I need to evaluate a basic dense and a few-layer neural network with up to tens of thousands of inputs at once. The outputs will be then forwarded to another function, which returns a scalar. However, the performance of the automatic gradient is lacking even in the following simple example model *mapall*, which merely returns the squared sum of the neural network outputs:

```
using Random
using Flux
using ChainRulesCore
using Random
using LinearAlgebra
using BenchmarkTools
struct NeuralNet{F, W<:AbstractMatrix, B}
weight::W
bias::B
σ::F
end
Flux.@functor NeuralNet
Flux.trainable(a::NeuralNet) = (weight = a.weight, bias = a.bias,)
function (a::NeuralNet)(x::AbstractVecOrMat)
W, b, σ = a.weight, a.bias, a.σ
return σ.(W*x .+ b)
end
function mapall(nn,x)
return sum( (map(t->nn([t,])[1],x)) .^ 2.0)
end
ra = range(-1,1,10000)
N1 = 1000
W1 = randn(N1,1)
b1 = randn(N1)
l1 = NeuralNet(W1,b1,identity)
N2 = 20
W2 = randn(N2,N1)
b2 = randn(N2)
l2 = NeuralNet(W2,b2,identity)
W3 = randn(1,N2)
b3 = randn(1)
l3 = NeuralNet(W3,b3,identity)
model = Chain(l1,l2,l3)
@btime mapall(model,ra)
@btime Flux.gradient(m->mapall(m,ra),model)
```

Evaluation of *mapall* takes approximately 90 milliseconds (which is very good), whereas its gradient with respect to biases and weights of the neural network layers takes over 1.1 seconds.
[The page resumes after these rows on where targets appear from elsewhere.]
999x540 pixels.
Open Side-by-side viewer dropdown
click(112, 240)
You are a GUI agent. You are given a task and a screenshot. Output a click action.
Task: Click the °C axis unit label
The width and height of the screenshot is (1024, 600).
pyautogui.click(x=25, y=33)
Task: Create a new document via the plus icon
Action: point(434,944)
For instance,

```
@btime model([ra[1]])
```

takes about 8 microseconds to evaluate, while

`@btime Flux.gradient(m->m([ra[1]])[1],model)`

takes approximately 36 microseconds, only four times more than the forward pass. Is there any hope to improve the gradient calculation performance from 10x slower evaluation (compared to the primal) closer to the 4x or even better? I have understood the gradient is usually 2-3x slower to compute than the primal pass in models like this.